| SOURCE |
>>>>>
KVM: nVMX: fixes to nested virt interrupt injection

author Paolo Bonzini <pbonzini@redhat.com>

Thu, 27 Jul 2017 10:29:32 +0000 (12:29 +0200)

committer Radim Krčmář <rkrcmar@redhat.com>

Tue, 1 Aug 2017 20:24:17 +0000 (22:24 +0200)
author Paolo Bonzini <pbonzini@redhat.com>
Thu, 27 Jul 2017 10:29:32 +0000 (12:29 +0200)
committer Radim Krčmář <rkrcmar@redhat.com>
Tue, 1 Aug 2017 20:24:17 +0000 (22:24 +0200)
diff --git a/arch/x86/kvm/svm.c b/arch/x86/kvm/svm.c

index 4d8141e533c369711df245d0a783683598ad4559..1107626938ccff4f26da130f8b570928ca7c8efb 100644 (file)
--- a/arch/x86/kvm/svm.c
+++ b/arch/x86/kvm/svm.c
@@ -2430,6 +2430,16 @@ static int nested_svm_check_exception(struct vcpu_svm *svm, unsigned nr,
         svm->vmcb->control.exit_code = SVM_EXIT_EXCP_BASE + nr;
         svm->vmcb->control.exit_code_hi = 0;
         svm->vmcb->control.exit_info_1 = error_code;
+
+       /*
+        * FIXME: we should not write CR2 when L1 intercepts an L2 #PF exception.
+        * The fix is to add the ancillary datum (CR2 or DR6) to structs
+        * kvm_queued_exception and kvm_vcpu_events, so that CR2 and DR6 can be
+        * written only when inject_pending_event runs (DR6 would written here
+        * too).  This should be conditional on a new capability---if the
+        * capability is disabled, kvm_multiple_exception would write the
+        * ancillary information to CR2 or DR6, for backwards ABI-compatibility.
+        */
         if (svm->vcpu.arch.exception.nested_apf)
                 svm->vmcb->control.exit_info_2 = svm->vcpu.arch.apf.nested_apf_token;
         else
diff --git a/arch/x86/kvm/vmx.c b/arch/x86/kvm/vmx.c

index 19465b73cc07fbf2196ef05dbc084a0cd28e991c..714d4364ef87b0def49700dab228d70d573c7b10 100644 (file)
<<<<<
| PROVIDED MATERIAL |
>>>>>
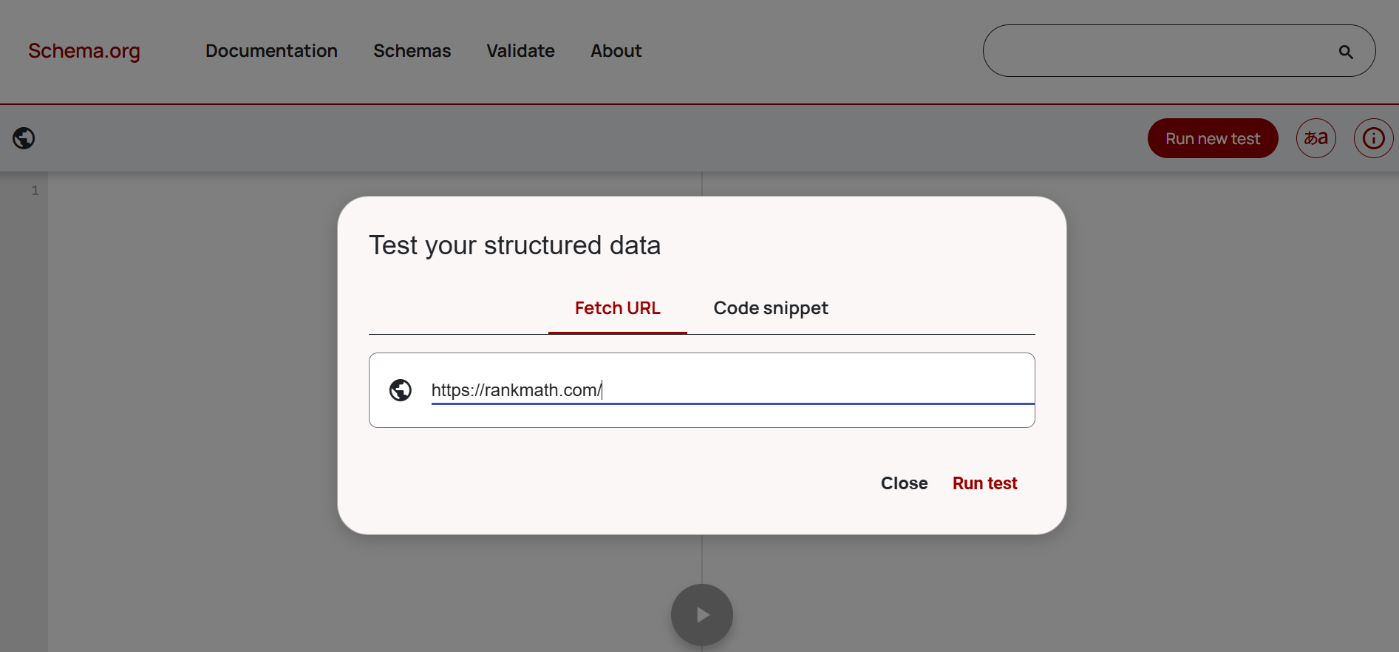Click into the header search box
The width and height of the screenshot is (1399, 652).
click(1160, 52)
<<<<<
| WHAT YOU WILL DO |
In the FIXME comment of the KVM nVMX commit, explain why kvm_multiple_exception would still write the ancillary information to CR2 or DR6 when the new capability is disabled.

| COMPLETED EXERCISE |
The comment states that this is for backwards ABI-compatibility. The proposed fix would write CR2 and DR6 only when inject_pending_event runs. It is meant to depend on a new capability, so when that capability is disabled, the old behavior of writing to CR2 or DR6 in kvm_multiple_exception is kept.